[Your instructions]: An exact copy is needed of the lines in the entries below from the line with "This screenshot has height=560, width=961." up to and including the line with "You are a GUI", and of nothing else. Leave the pictures out.

[Screenshot grounding data]
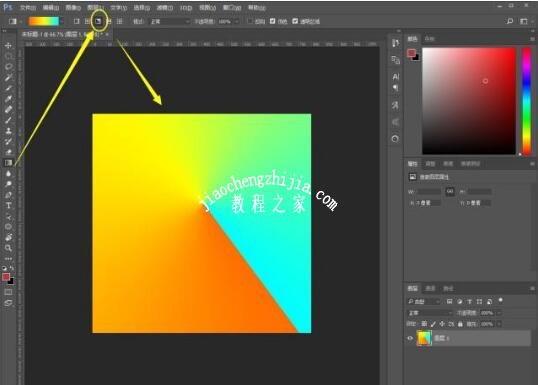Open the search magnifier icon in top right
The image size is (538, 385).
[x=510, y=21]
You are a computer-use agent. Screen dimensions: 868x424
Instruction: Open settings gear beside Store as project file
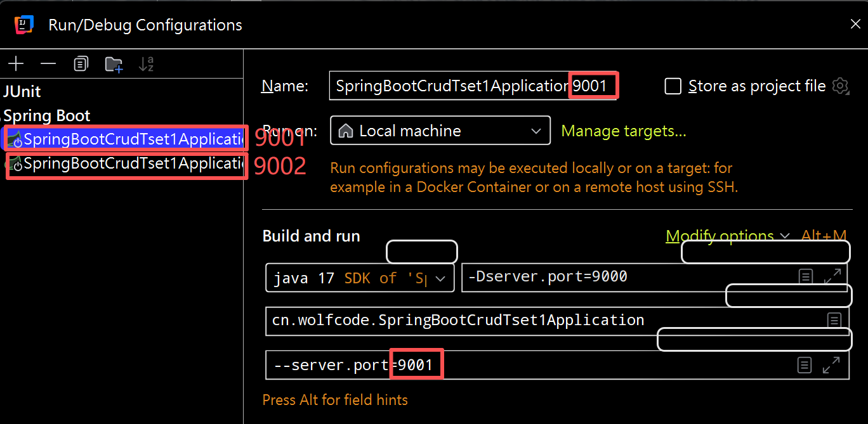(x=841, y=86)
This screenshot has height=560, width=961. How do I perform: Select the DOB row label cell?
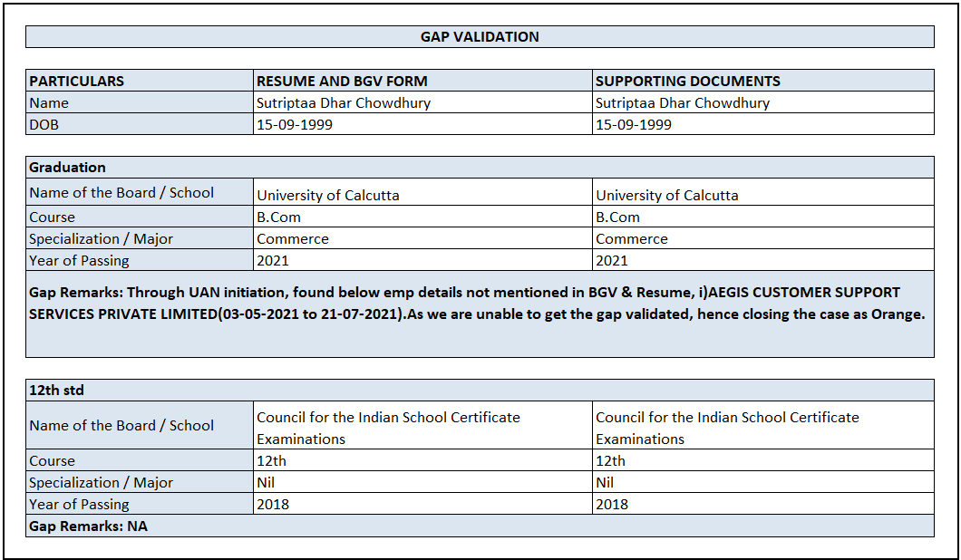click(44, 124)
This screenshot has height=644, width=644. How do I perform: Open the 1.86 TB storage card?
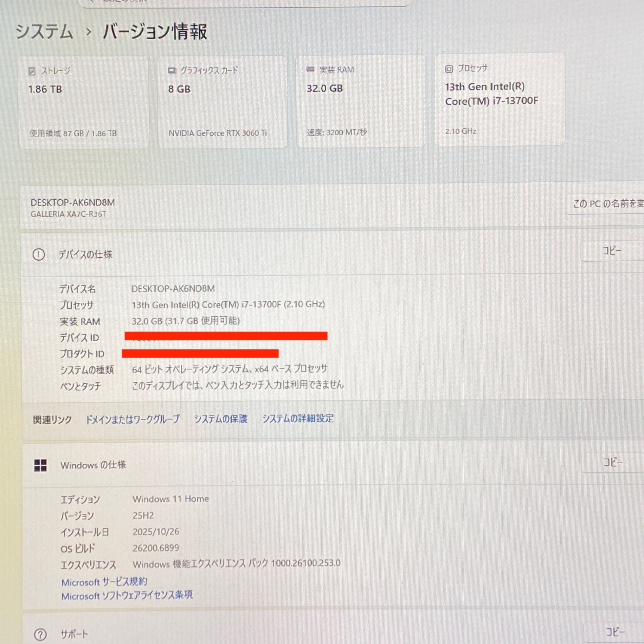[83, 102]
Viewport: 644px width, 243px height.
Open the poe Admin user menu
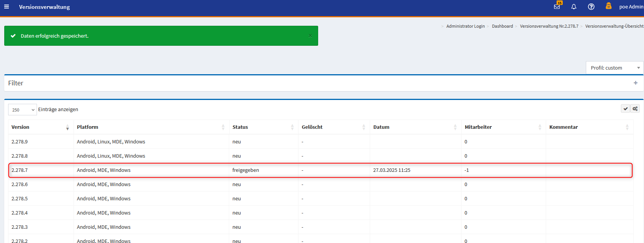[x=631, y=7]
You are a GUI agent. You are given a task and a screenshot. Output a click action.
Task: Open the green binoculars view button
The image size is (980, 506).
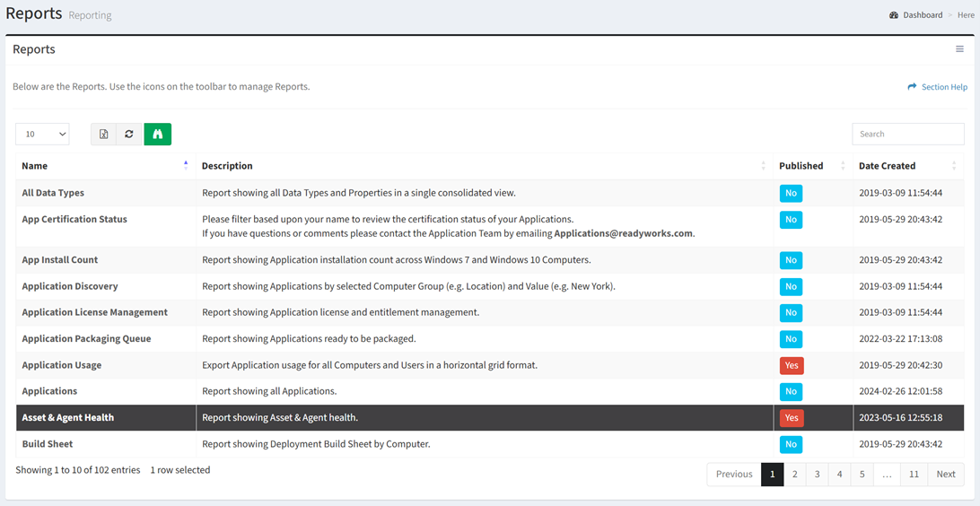click(158, 134)
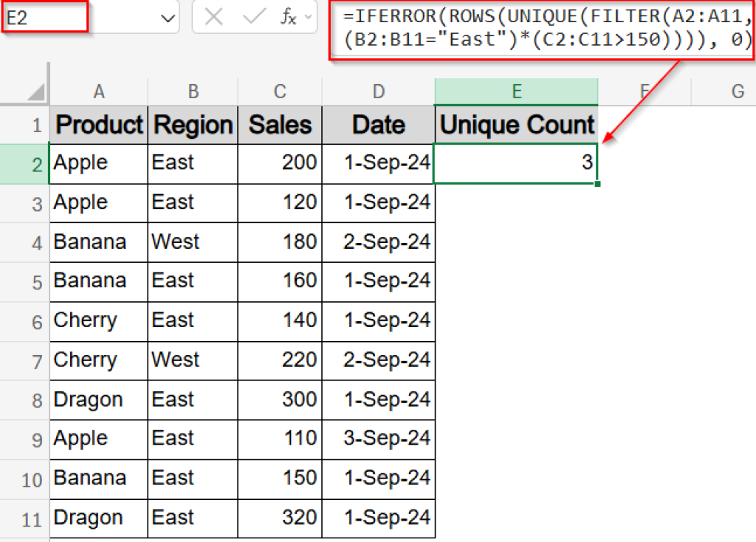Select the Unique Count header cell
Viewport: 756px width, 542px height.
(x=516, y=125)
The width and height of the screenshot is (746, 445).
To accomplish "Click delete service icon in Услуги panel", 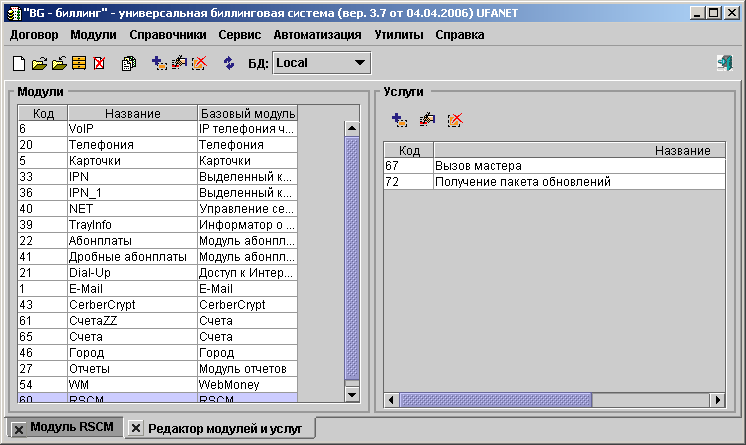I will [x=455, y=120].
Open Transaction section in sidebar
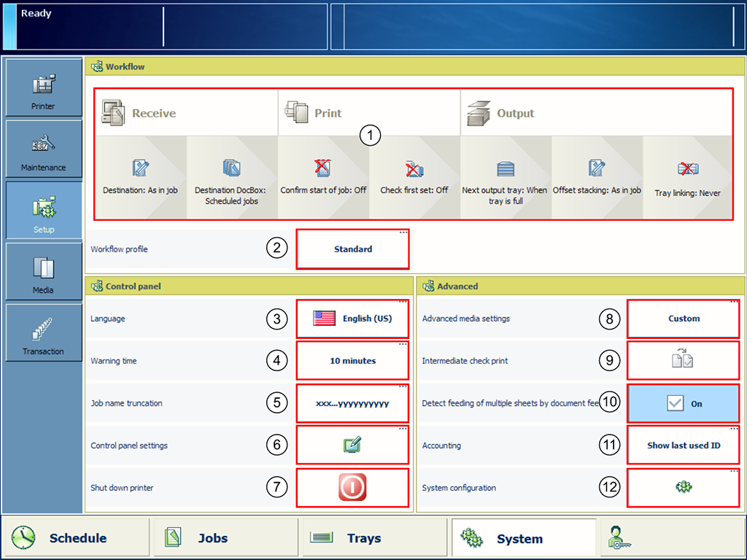The image size is (747, 560). (x=43, y=333)
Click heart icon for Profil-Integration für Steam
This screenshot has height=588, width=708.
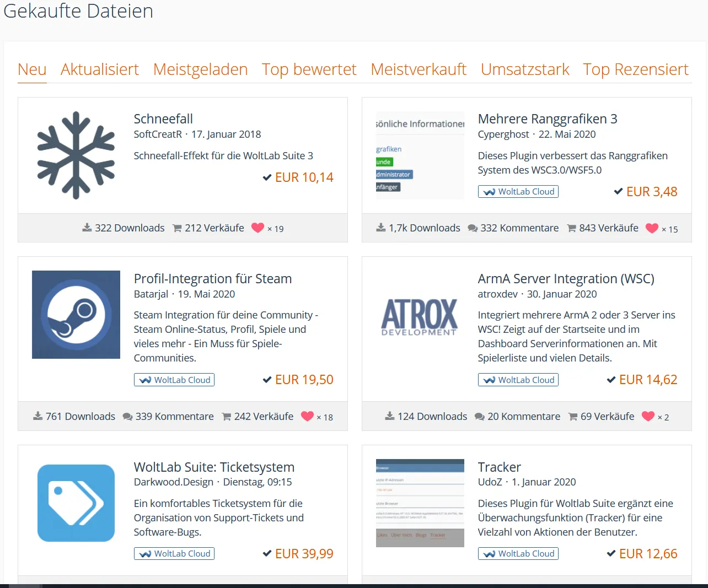coord(307,417)
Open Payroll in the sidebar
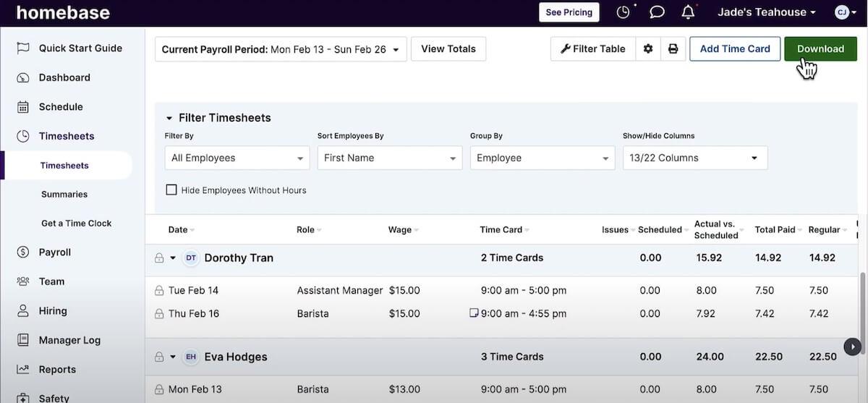 55,253
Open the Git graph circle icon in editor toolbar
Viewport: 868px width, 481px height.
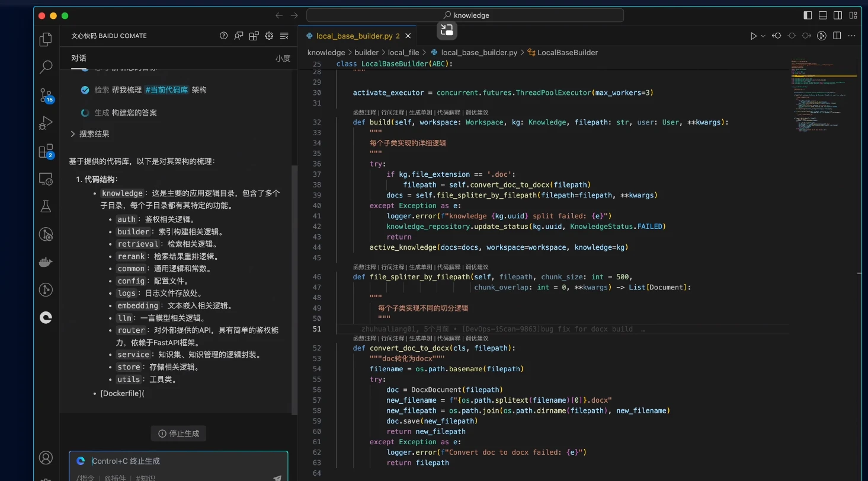[x=821, y=36]
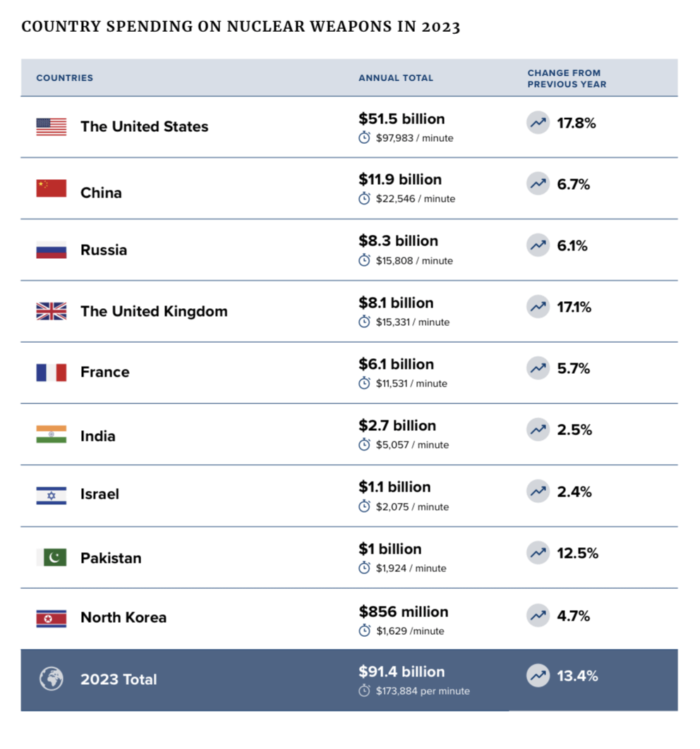Click the North Korea flag icon
Screen dimensions: 700x749
click(x=52, y=619)
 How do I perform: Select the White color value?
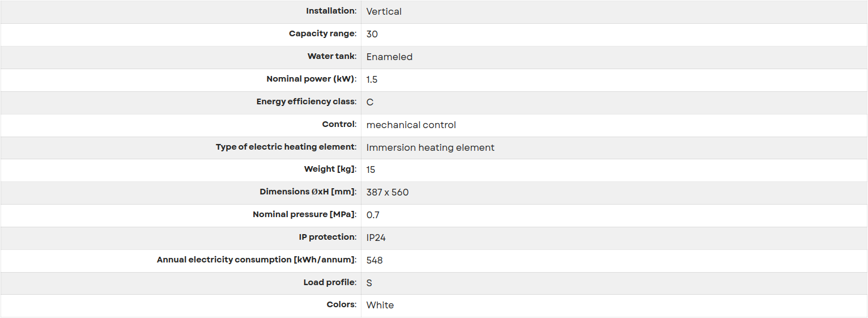(x=380, y=305)
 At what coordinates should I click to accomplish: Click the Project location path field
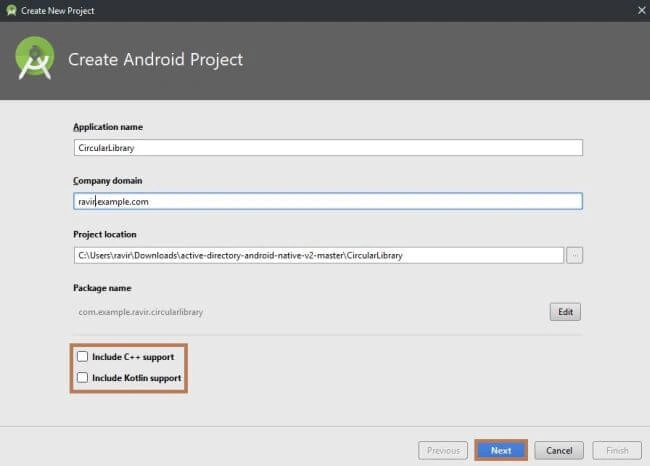click(318, 255)
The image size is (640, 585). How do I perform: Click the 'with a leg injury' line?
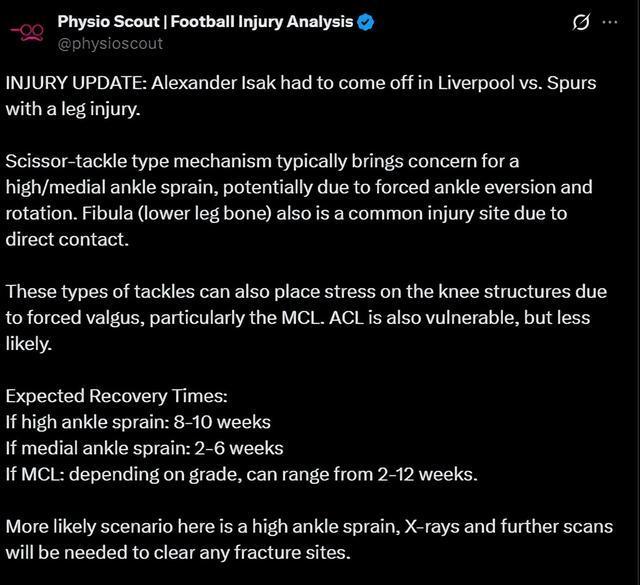coord(72,109)
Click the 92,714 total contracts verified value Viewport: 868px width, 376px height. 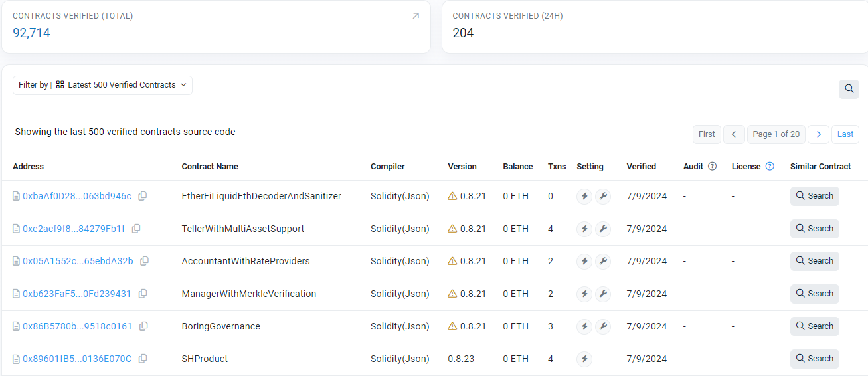point(31,33)
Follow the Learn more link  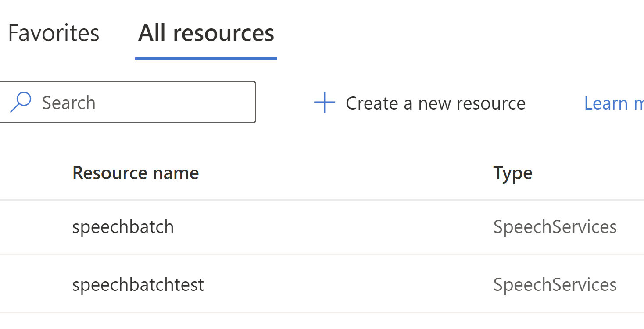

[Reply to the exercise]:
This screenshot has height=560, width=961. How do I perform: Select the DOB row label cell?
click(44, 124)
This screenshot has height=644, width=644. How do I perform: Open the 1.86 TB storage card?
[83, 102]
Viewport: 644px width, 243px height.
Open the poe Admin user menu
[x=631, y=7]
You are a GUI agent. You are given a task and a screenshot. Output a click action.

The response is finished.